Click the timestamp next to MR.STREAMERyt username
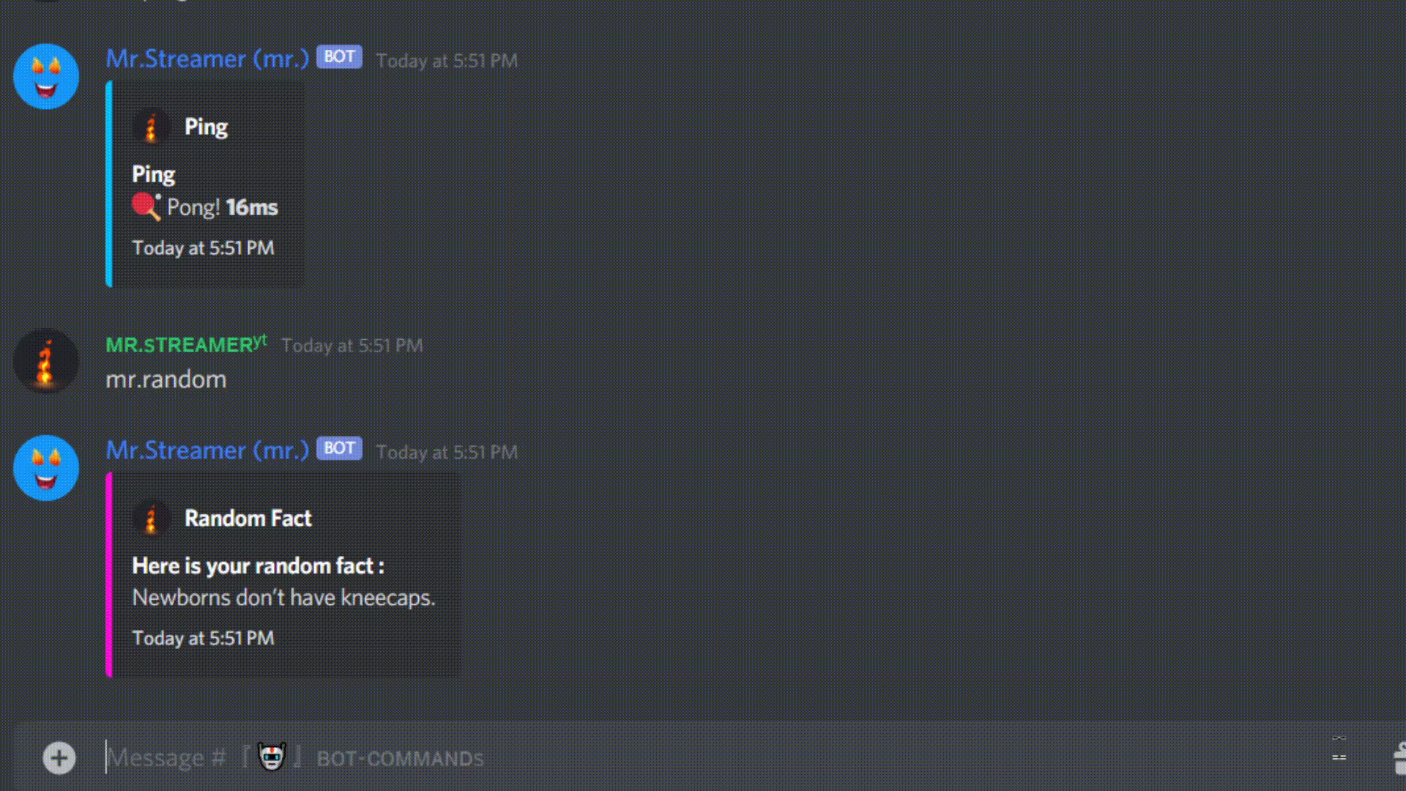Viewport: 1406px width, 791px height. 352,346
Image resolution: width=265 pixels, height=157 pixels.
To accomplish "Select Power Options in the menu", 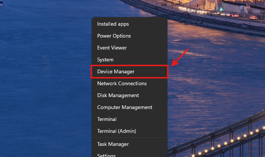I will (x=114, y=36).
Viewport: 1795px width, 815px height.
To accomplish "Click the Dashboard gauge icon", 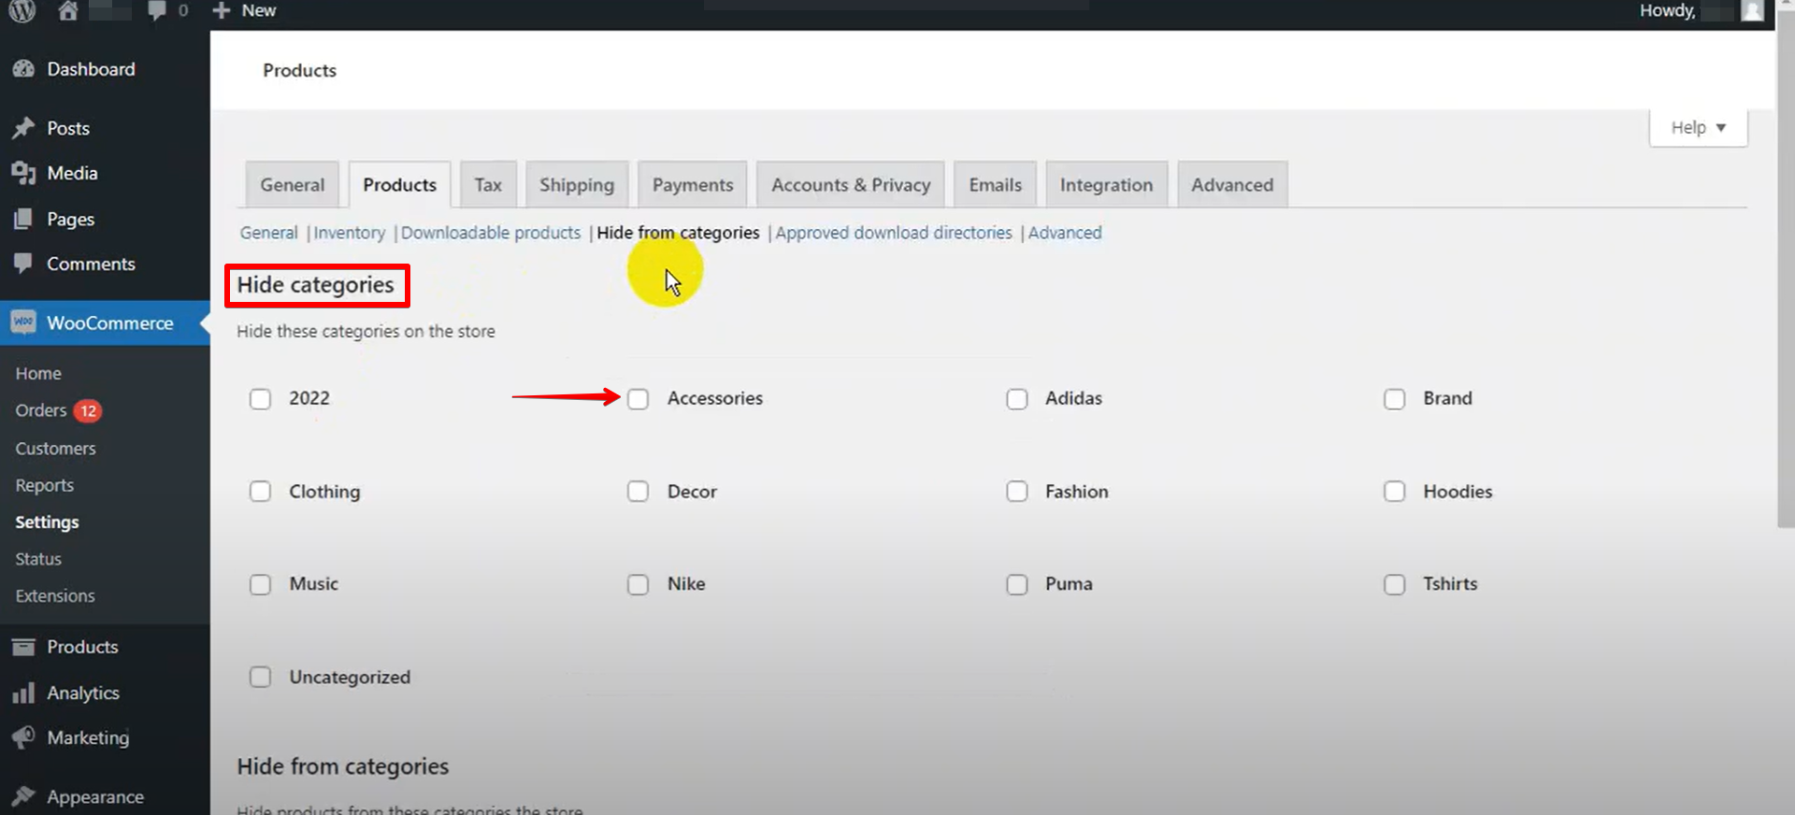I will (x=23, y=69).
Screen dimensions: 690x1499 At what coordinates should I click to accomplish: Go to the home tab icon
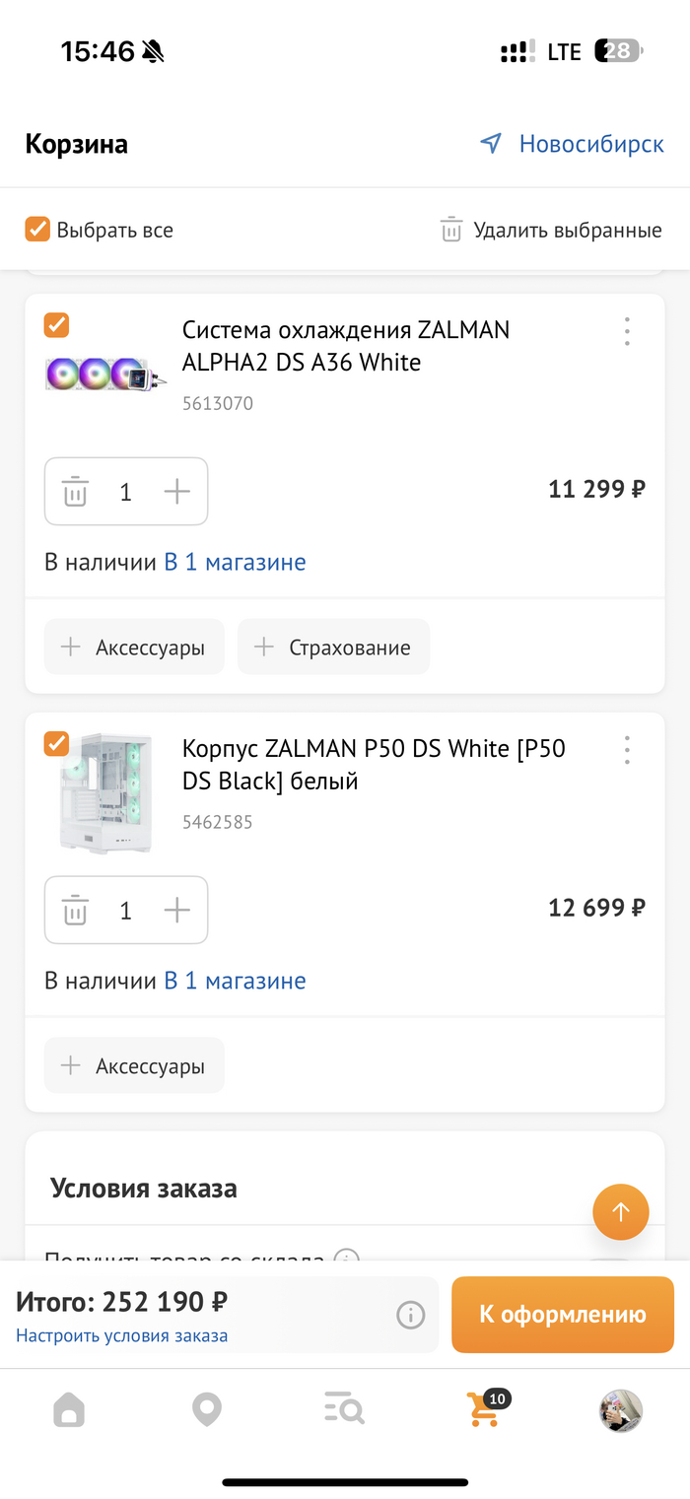click(x=69, y=1410)
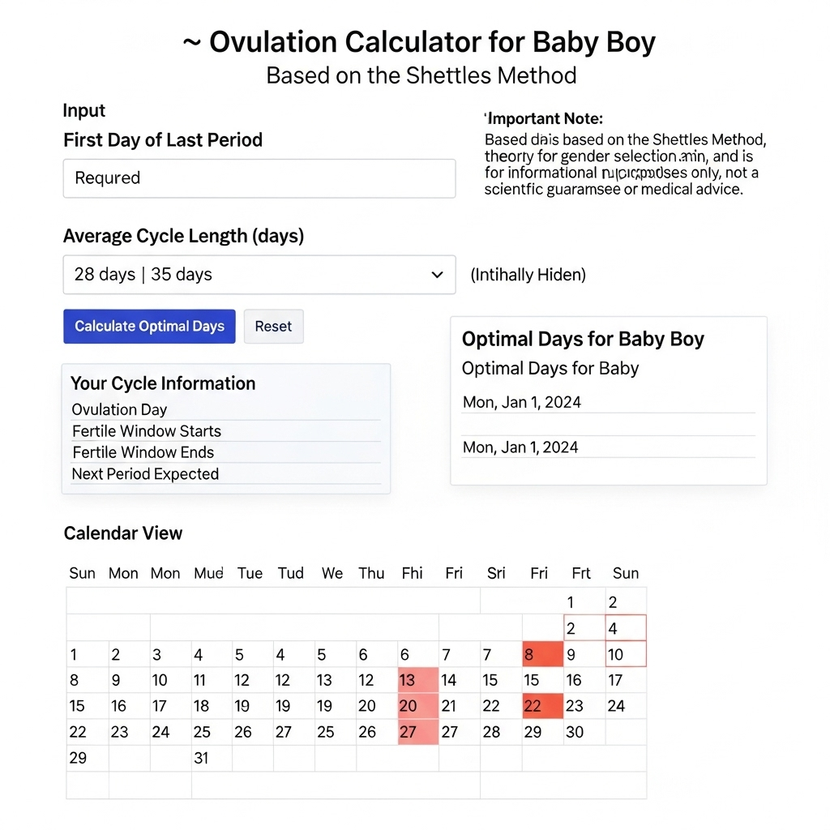Click calendar day 31
The image size is (830, 830).
tap(202, 759)
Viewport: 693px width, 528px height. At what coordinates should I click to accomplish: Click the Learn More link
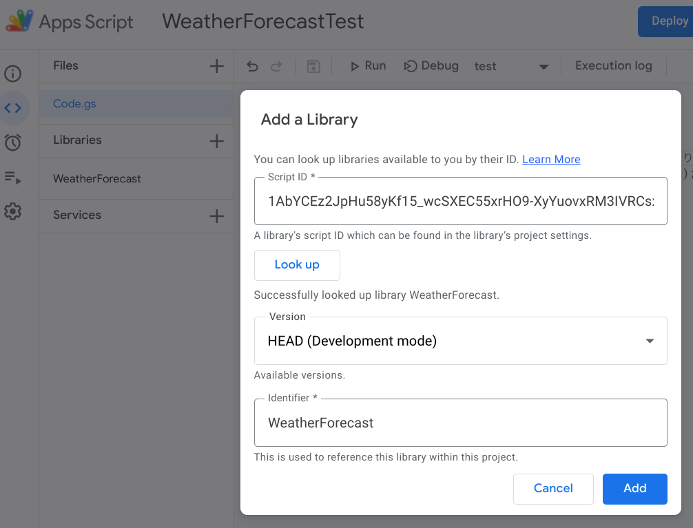click(551, 159)
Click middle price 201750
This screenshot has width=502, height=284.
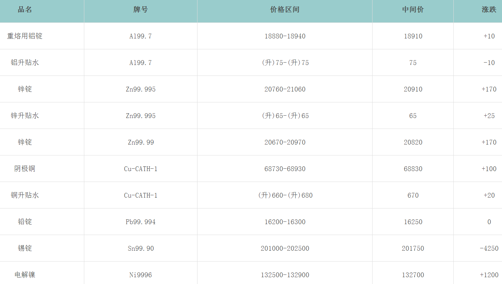pos(413,248)
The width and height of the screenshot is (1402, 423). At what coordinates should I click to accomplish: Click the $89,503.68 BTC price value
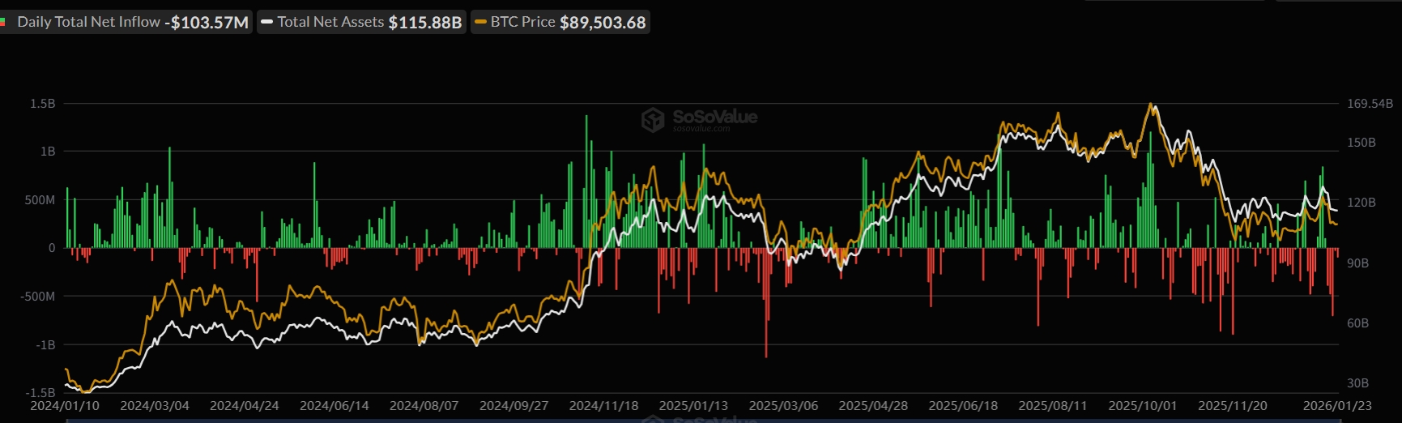pyautogui.click(x=603, y=23)
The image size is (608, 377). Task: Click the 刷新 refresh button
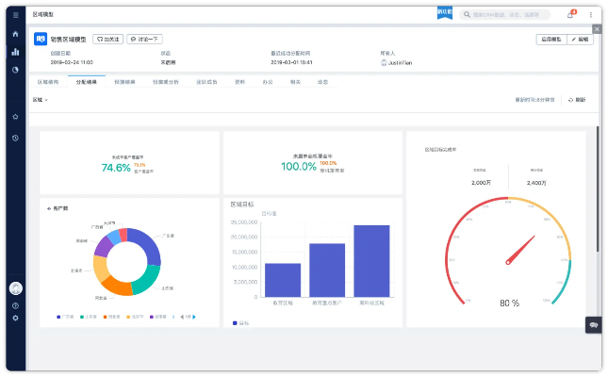[577, 99]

== Exercise requirements ==
The line containing "Viewport: 693px width, 528px" and every line after it, through the end of the records, are what you should retype exactly. Do not include the pictures.

== Exercise solution ==
Viewport: 693px width, 528px height. At what coordinates should I click to accomplish: Click the Learn More link
click(551, 159)
Click middle price 201750
This screenshot has width=502, height=284.
pos(413,248)
The width and height of the screenshot is (1402, 423). At what coordinates should I click to accomplish: Click the $89,503.68 BTC price value
pyautogui.click(x=603, y=23)
The image size is (608, 377). Task: Click the 刷新 refresh button
[577, 99]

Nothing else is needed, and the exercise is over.